They are if they have offices in the US [they do]


----------



## Blue Hills (26 Jul 2020)

PaulB said:


> I didn't realise just how much I depend on it. I had to force myself out this morning as I knew I wouldn't be able to assess the ride when I got back. Yet we all survived and rode prior to these things, didn't we?


i assume colne was still there when you got back - where you left it.


----------



## GetFatty (26 Jul 2020)

dodgy said:


> They are if they have offices in the US [they do]


Isn't it about where you are incorporated though? Many companies have offices in the US but I thought the reason they incorporated elsewhere was to escape US law. Not arguing just curious


----------



## dodgy (26 Jul 2020)

GetFatty said:


> Isn't it about where you are incorporated though? Many companies have offices in the US but I thought the reason they incorporated elsewhere was to escape US law. Not arguing just curious


US have long tentacles. They would apply sanctions to the US office and basically make life hell for them if they don’t comply. Garmin could then close their US office, at cost.


----------



## srw (26 Jul 2020)

GetFatty said:


> As a Swiss company are they subject to US Federal law though?


Head office is in the US, and it's listed on NASDAQ. There might be a Swiss ultimate parent, but the main operating company looks like a US Inc.
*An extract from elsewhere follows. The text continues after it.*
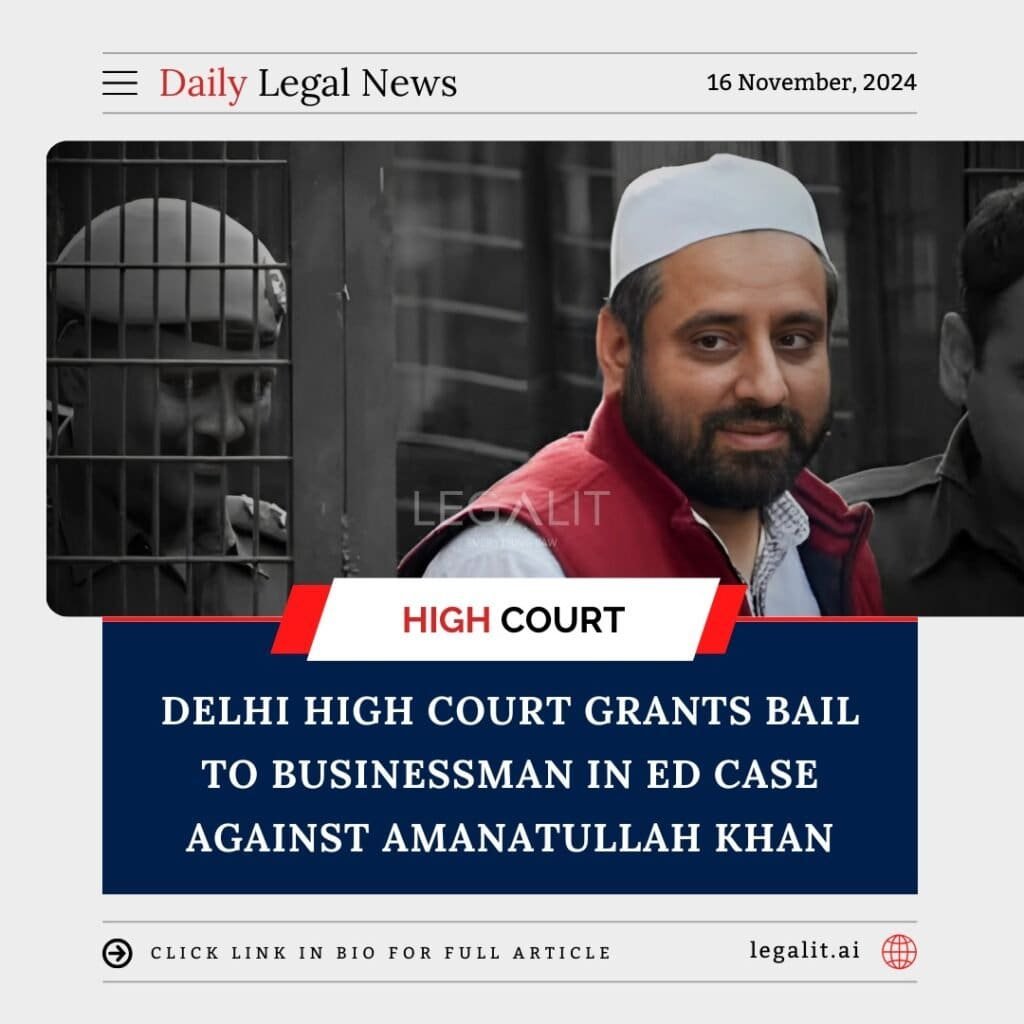1024x1024 pixels.
Task: Click the date '16 November, 2024'
Action: [x=812, y=82]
As anyone who's used the automatic coach setup (excellent, by the way) will tell you the default assumption is that customers are in the US.

I think it's subject to US law.


----------



## Jenkins (26 Jul 2020)

There was a piece I read yesterday that gave some more details

https://www.bleepingcomputer.com/ne...-by-confirmed-wastedlocker-ransomware-attack/

With this bit in relation to potentially breaking US sanctions if they paid the ransom

*



Evil Corp's WastedLocker ransomware

Click to expand...

*


> Evil Corp (aka the Dridex gang) is a Russian-based cybercriminal group active since at least 2007 known to be the ones behind Dridex malware and for using ransomware as part of their attacks including Locky ransomware and their own ransomware strain known as BitPaymer.
> 
> The U.S. Treasury Department sanctioned evil Corp gang in December 2019 after being charged for using Dridex to cause more than $100 million in financial damages.
> 
> Due to this, it is a tricky situation for Garmin if they want to pay the ransom as they would potentially be violating United States sanctions.


----------



## Alien8 (27 Jul 2020)

Anyway, Garmin Connect seems to be back up now so as you were ...


----------



## Mo1959 (27 Jul 2020)

Alien8 said:


> Anyway, Garmin Connect seems to be back up now so as you were ...
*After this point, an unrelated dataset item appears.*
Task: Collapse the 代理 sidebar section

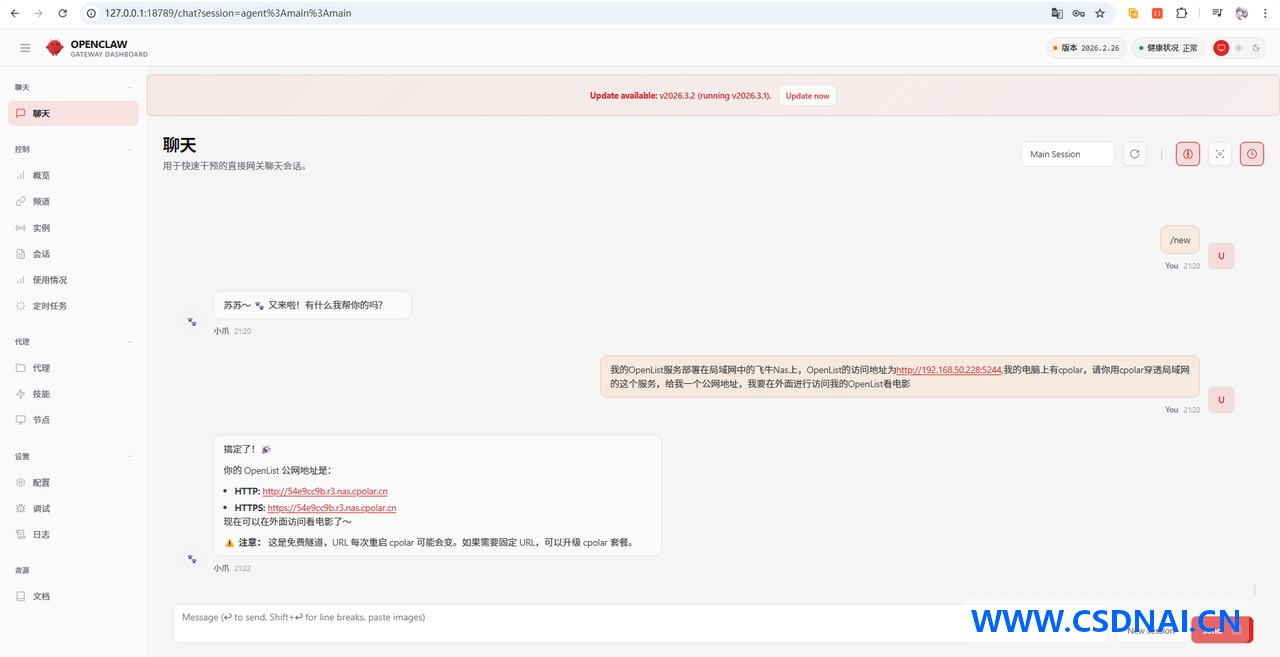Action: click(129, 342)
Oh so it is......thanks. I had just manually uploaded my little tootle anyway but good to know.


Hmmm, in saying that I just synced my Fenix for my steps, sleep, etc and it's not showing on the site. Maybe not quite back to normal yet?


----------



## Alien8 (27 Jul 2020)

Mo1959 said:


> Oh so it is......thanks. I had just manually uploaded my little tootle anyway but good to know.
> 
> Hmmm, in saying that I just synced my Fenix for my steps, sleep, etc and it's not showing on the site. Maybe not quite back to normal yet?



Uploaded from my Edge200 ok but yes, maybe not quite back to normal yet.


----------



## Mo1959 (27 Jul 2020)

Alien8 said:


> Uploaded from my Edge200 ok but yes, maybe not quite back to normal yet.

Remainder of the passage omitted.